Desde la última vez, en muchas ocasiones desde entonces, quería llegar aquí,
pararme...
tomar aire...
y entrar y bucear...
buscar y encontrar...
y pulir y enseñar.
Ya tenía en la cabeza la ruta y la manera de recorrerla, pero he aquí que con todo el equipo y los víveres preparados, el llanto de mi hijo antes de dormir ha mojado todos mis planes dejándolos irrealizables. Ha ocurrido que me ha empapado a mi también, y ahora esa humedad me ha calado, no tanto los huesos, sino el sentimiento y el corazón. Lo que comenzó siendo un fastidio ahora es mi causa. Una causa que habla de sensibilidad, pero sobre todo de fragilidad frente a situaciones donde un niño de siete años sufre la angustia al imaginar un momento pasado donde le cuesta recordar a sus padres, o un momento futuro donde no consigue verlos junto a él.
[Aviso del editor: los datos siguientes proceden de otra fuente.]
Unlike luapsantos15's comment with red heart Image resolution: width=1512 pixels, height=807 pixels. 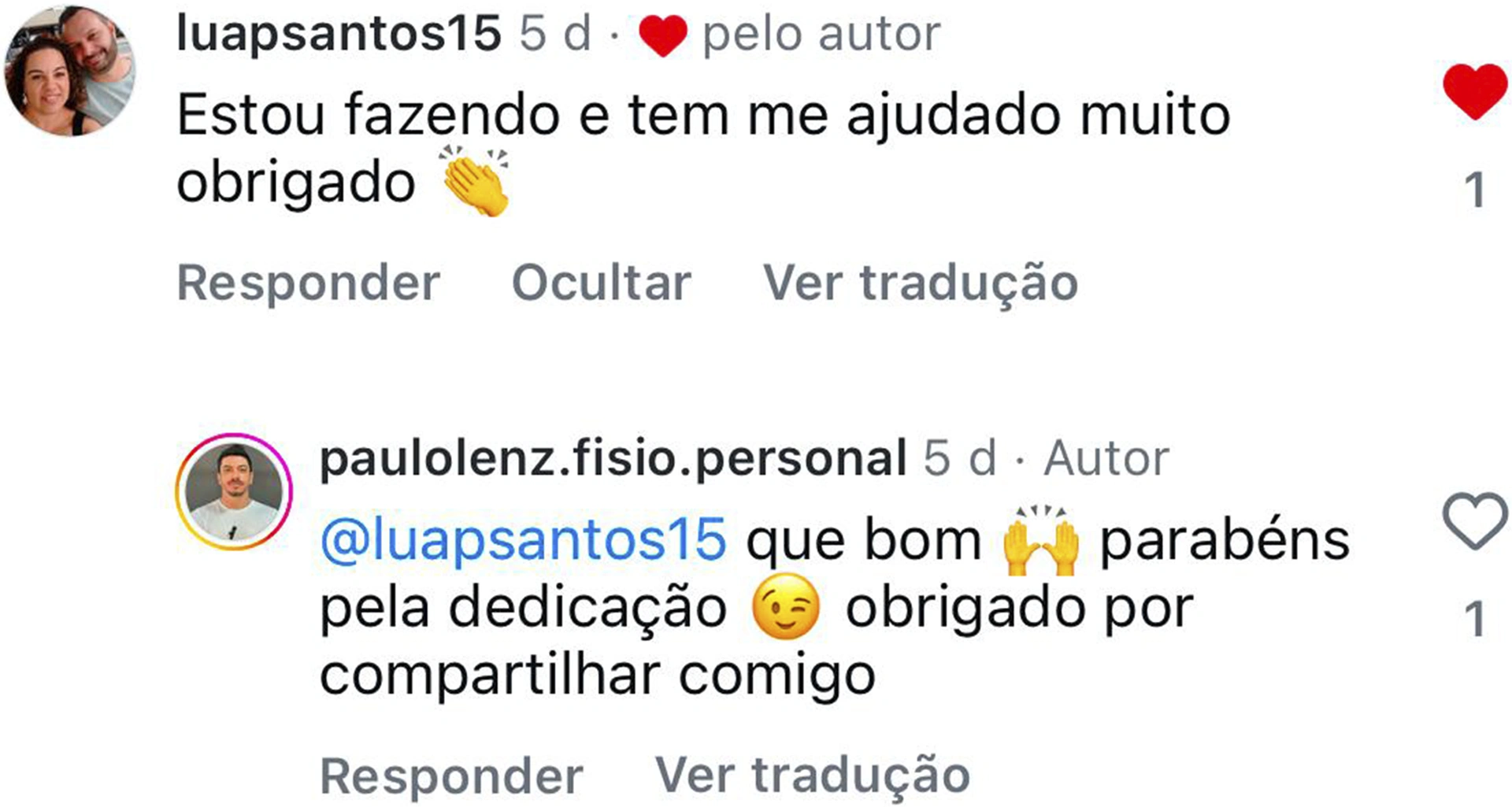pos(1475,91)
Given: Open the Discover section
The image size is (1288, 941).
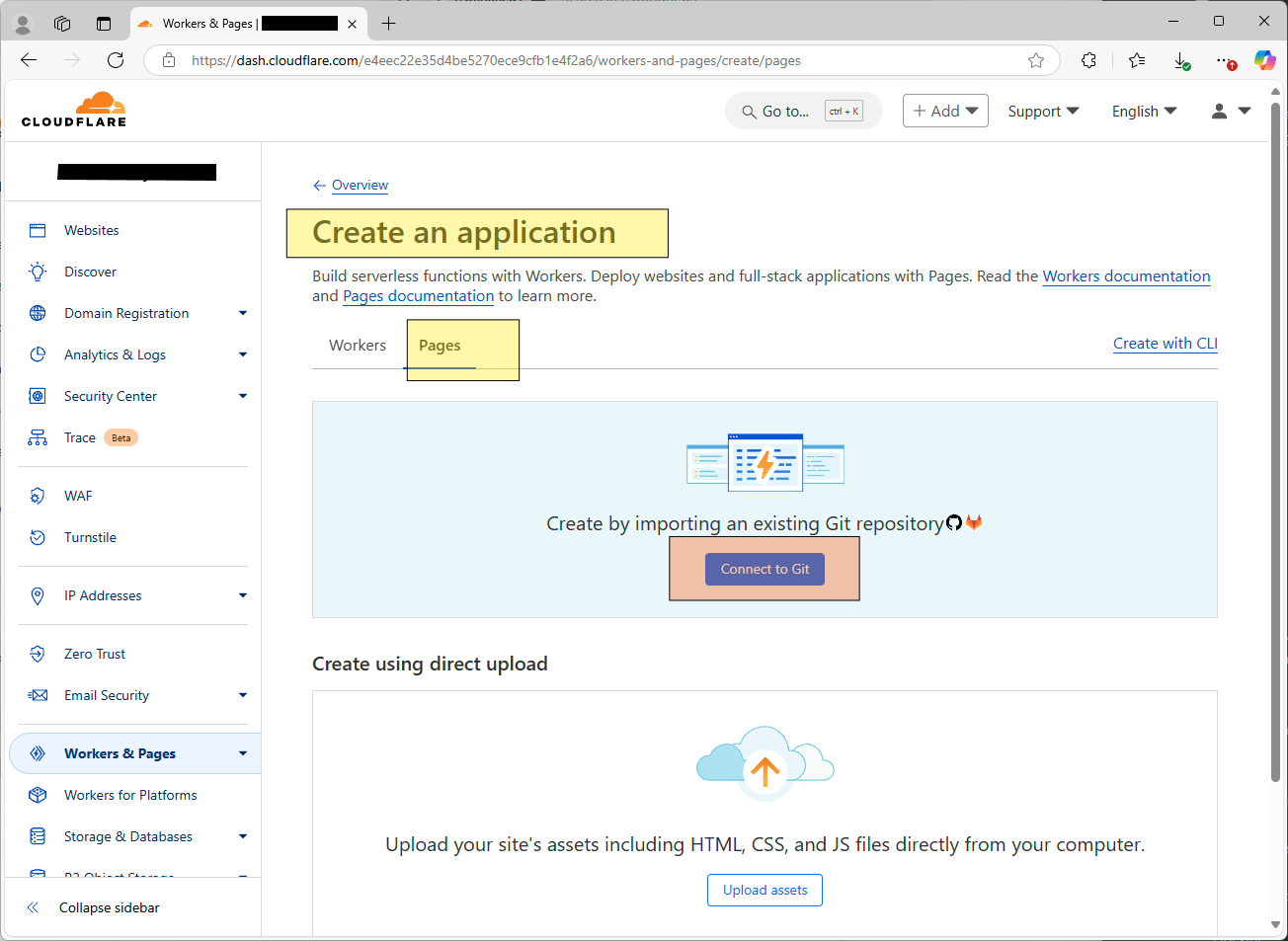Looking at the screenshot, I should tap(90, 271).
Todos hemos sido niños, todos hemos despertado a la vida más cruda a golpes de realidad, y en muchas ocasiones esos golpes de realidad llegan en los sueños o con el ejercicio de la imaginación.
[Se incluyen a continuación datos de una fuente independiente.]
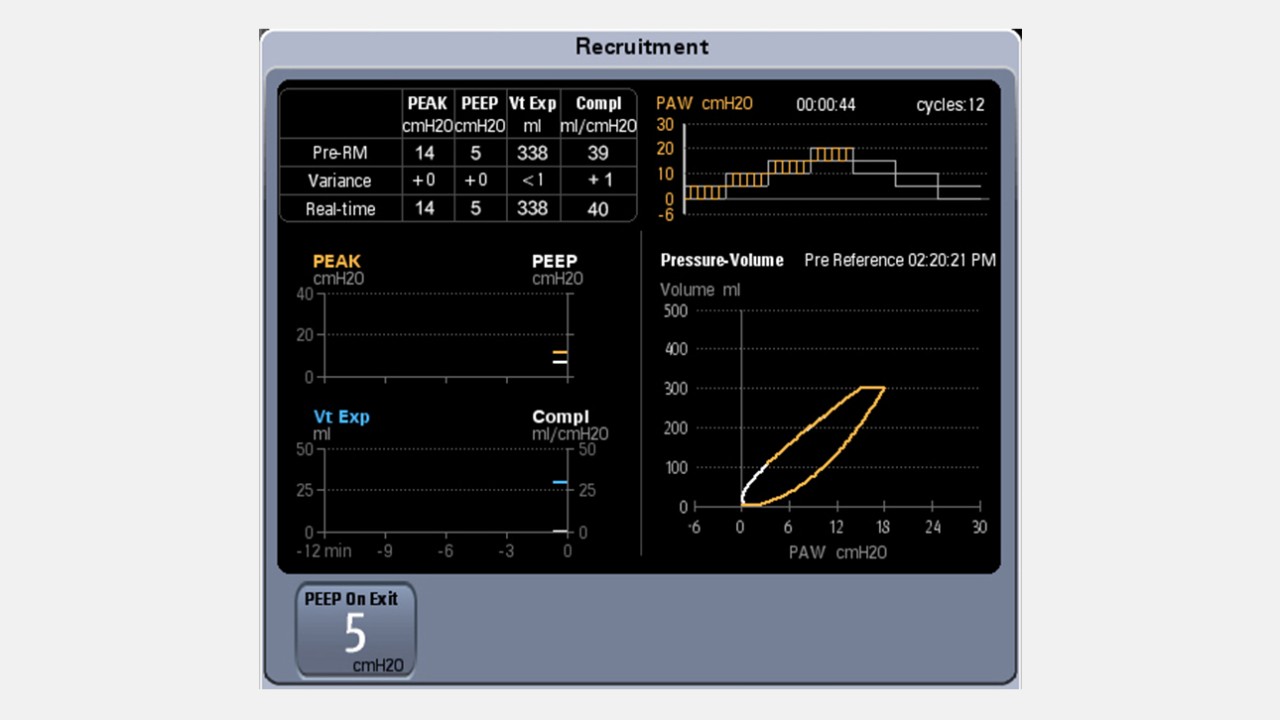Select the Pre-RM row label in table

tap(340, 153)
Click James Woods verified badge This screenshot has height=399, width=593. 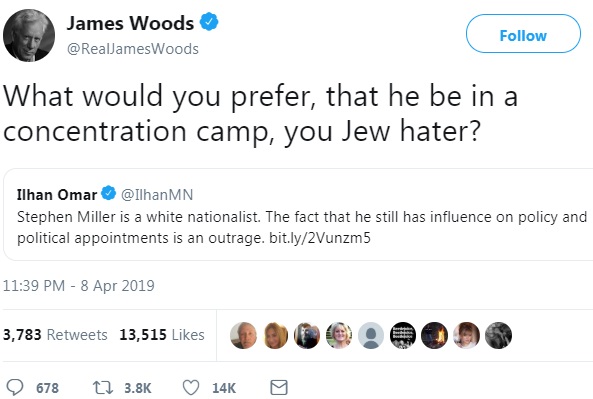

Tener un recuerdo es un seguro de vida, pero siempre no ha sido así.
Lo entiendo, porque soy su padre y de alguna manera yo viví lo mismo antes en mi niñez, pero contemplarlo ha sido suficiente para en primer lugar, que me arrollará, y luego para que decidiera alistarme a su fila, con la convicción de que sufrir con él le aliviaría y que mi presencia le tranquilizaría algo más.
Así que este inesperado cambio de planes, ha tenido en esta prolongación del momento, pequeño pero a la vez intenso momento, una posibilidad de "ofrenda de sacrificio" para que pueda comprender y acompañar todos los momentos de tribulación del alma de mis hijos, todos aquellos en los que deba de estar y en los demás que ellos me dejen.
Si no seré yo quien llore acongojadamente por siempre, preso de la pena y atado a la soledad.